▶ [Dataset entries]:
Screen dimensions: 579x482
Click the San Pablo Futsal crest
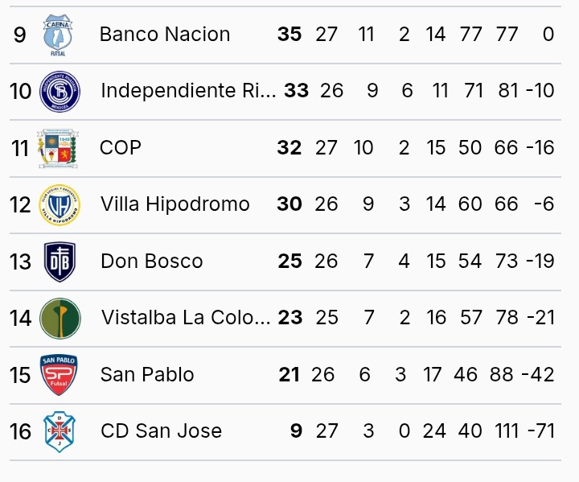point(59,375)
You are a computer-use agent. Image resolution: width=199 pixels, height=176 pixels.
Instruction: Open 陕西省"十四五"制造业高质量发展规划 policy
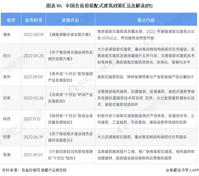[x=70, y=119]
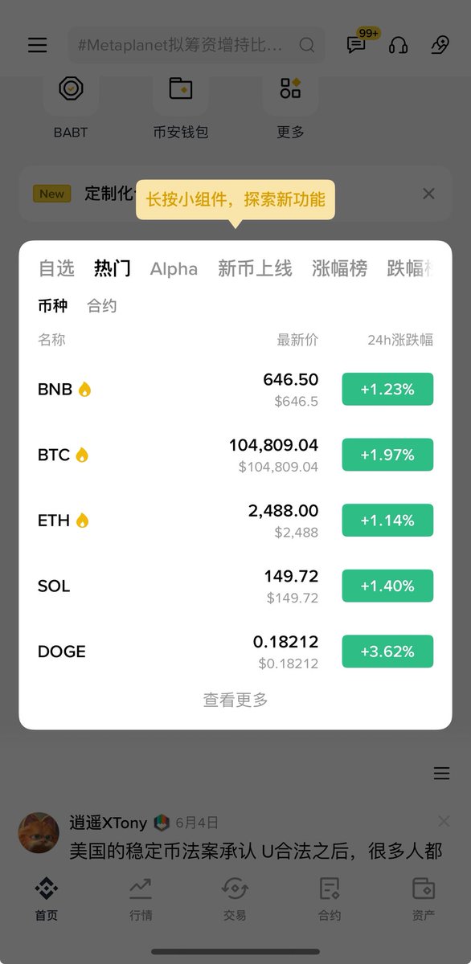Select the 合约 sub-tab
The height and width of the screenshot is (964, 471).
(102, 306)
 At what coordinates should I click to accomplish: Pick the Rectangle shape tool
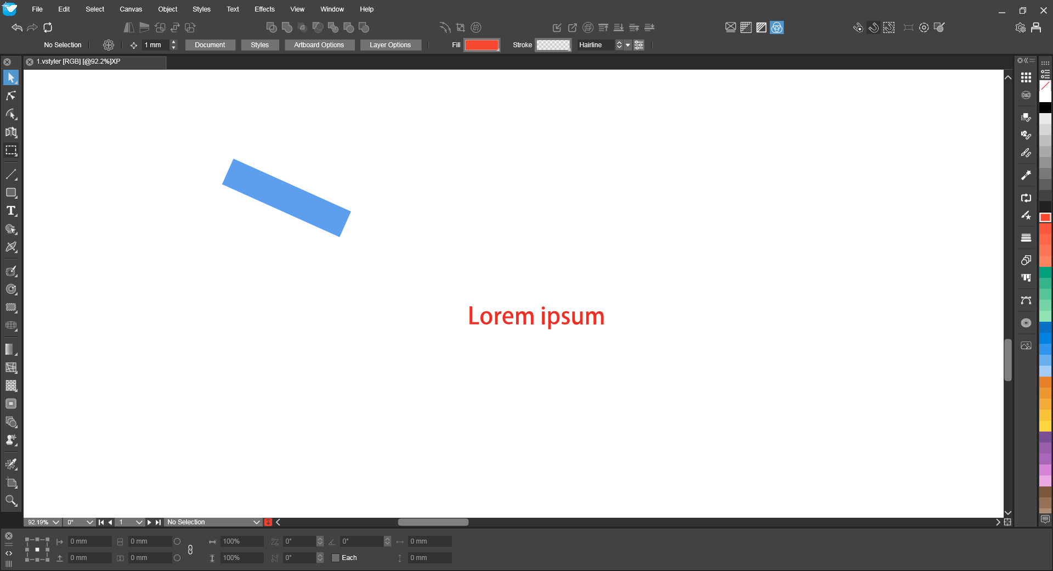click(x=11, y=193)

▶ [Task directions]: Could you return each entry word for word, with the images omitted?

▶ [Completed task]:
Screen dimensions: 579x482
Click the San Pablo Futsal crest
point(59,375)
You are a computer-use agent. Image resolution: width=199 pixels, height=176 pixels.
Instruction: Open 陕西省"十四五"制造业高质量发展规划 policy
[x=70, y=119]
Select the 合约 sub-tab
The height and width of the screenshot is (964, 471).
(102, 306)
 At what coordinates should I click to accomplish: Pick the Rectangle shape tool
click(x=11, y=193)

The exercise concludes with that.